#### [Task directions]
Could you reproduce the lines of the listing below that run from the line containing "intelligence (757, 944)" through the end of the listing, inclusive, leaving out the pictures?
******
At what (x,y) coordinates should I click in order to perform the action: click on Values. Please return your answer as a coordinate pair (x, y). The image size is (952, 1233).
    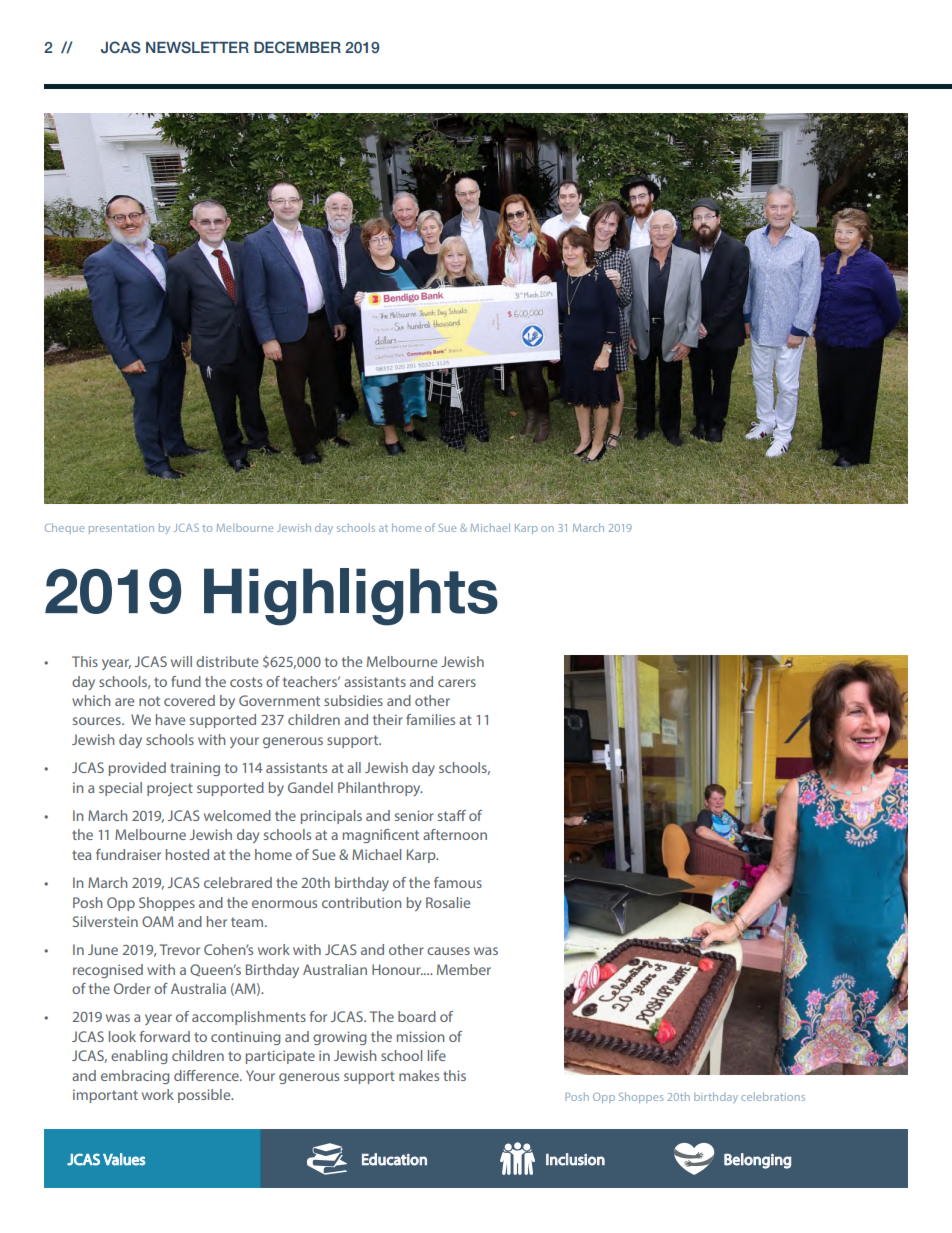
    Looking at the image, I should click on (124, 1159).
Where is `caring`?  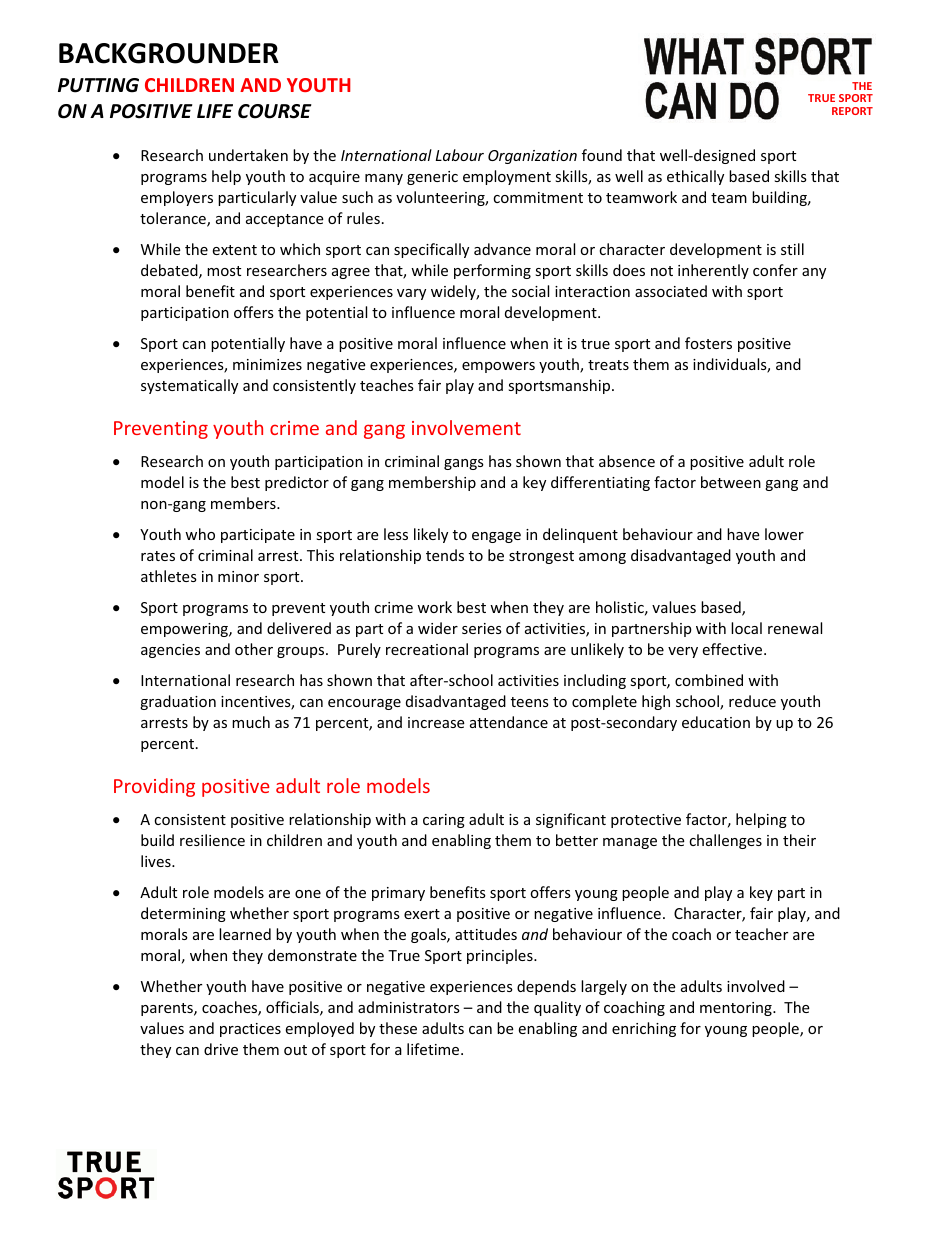 caring is located at coordinates (444, 821).
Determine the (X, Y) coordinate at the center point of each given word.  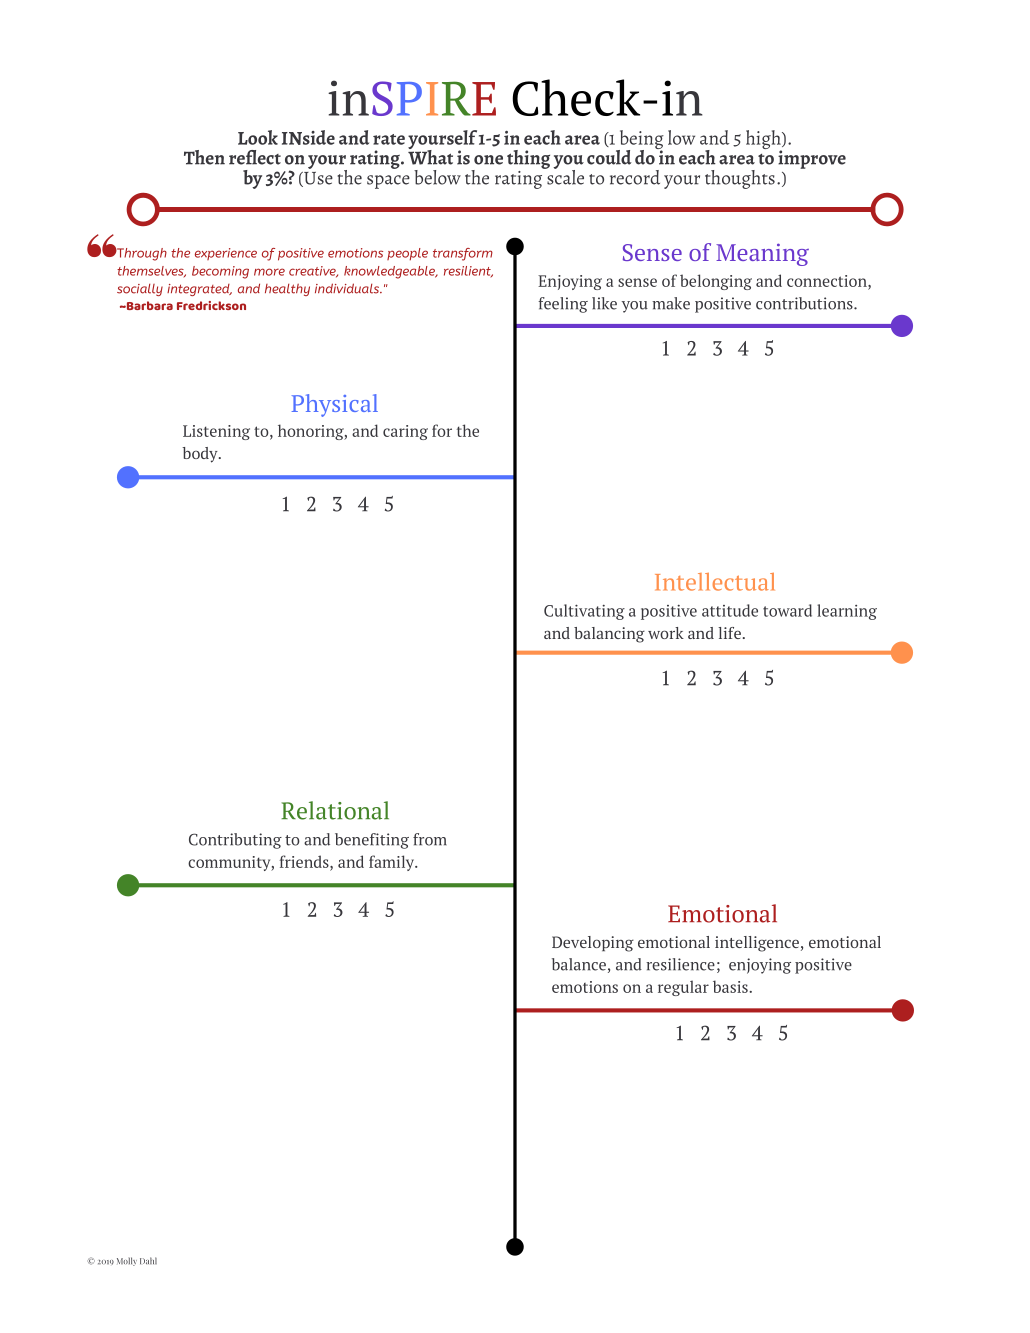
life (729, 633)
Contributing (235, 841)
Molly (127, 1261)
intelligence (757, 944)
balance (579, 964)
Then (204, 157)
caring (405, 432)
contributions (805, 303)
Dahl (148, 1260)
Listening (216, 432)
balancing (609, 635)
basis (731, 986)
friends (305, 861)
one (488, 160)
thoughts (740, 179)
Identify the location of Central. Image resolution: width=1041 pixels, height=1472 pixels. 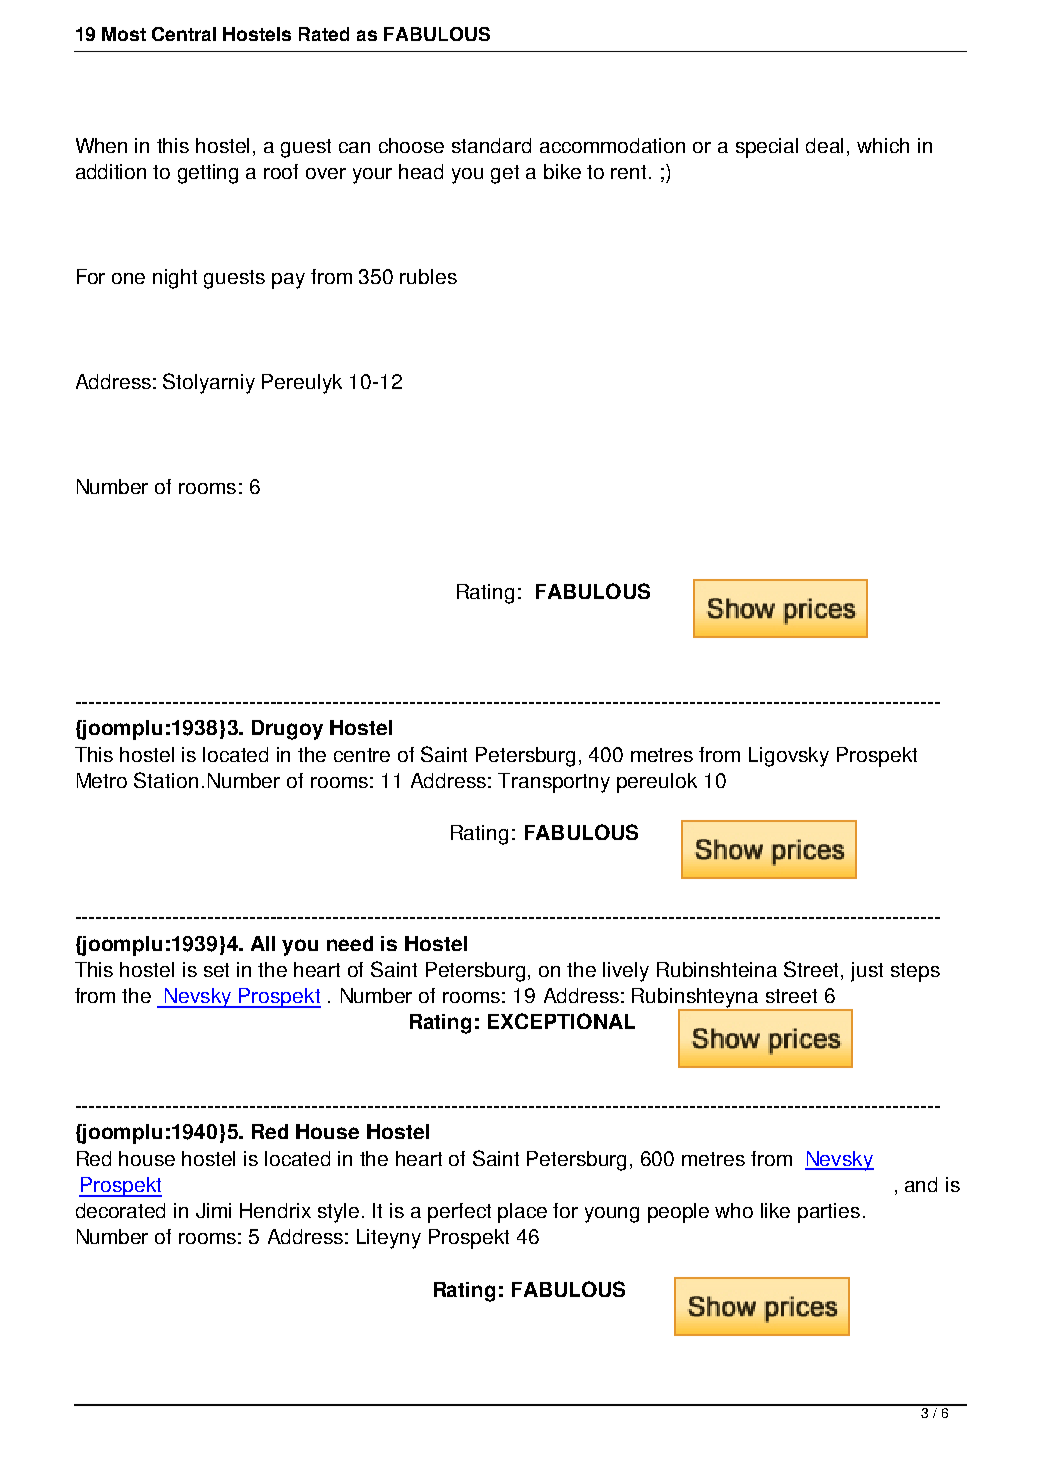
******
#### [Task answer]
intelligence (757, 944)
balance (579, 964)
Then (204, 157)
caring (405, 432)
contributions (805, 303)
Dahl (148, 1260)
Listening (216, 432)
balancing (609, 635)
basis (731, 986)
friends (305, 861)
one (488, 160)
thoughts (740, 179)
Identify the location of Central. Image resolution: width=1041 pixels, height=1472 pixels. 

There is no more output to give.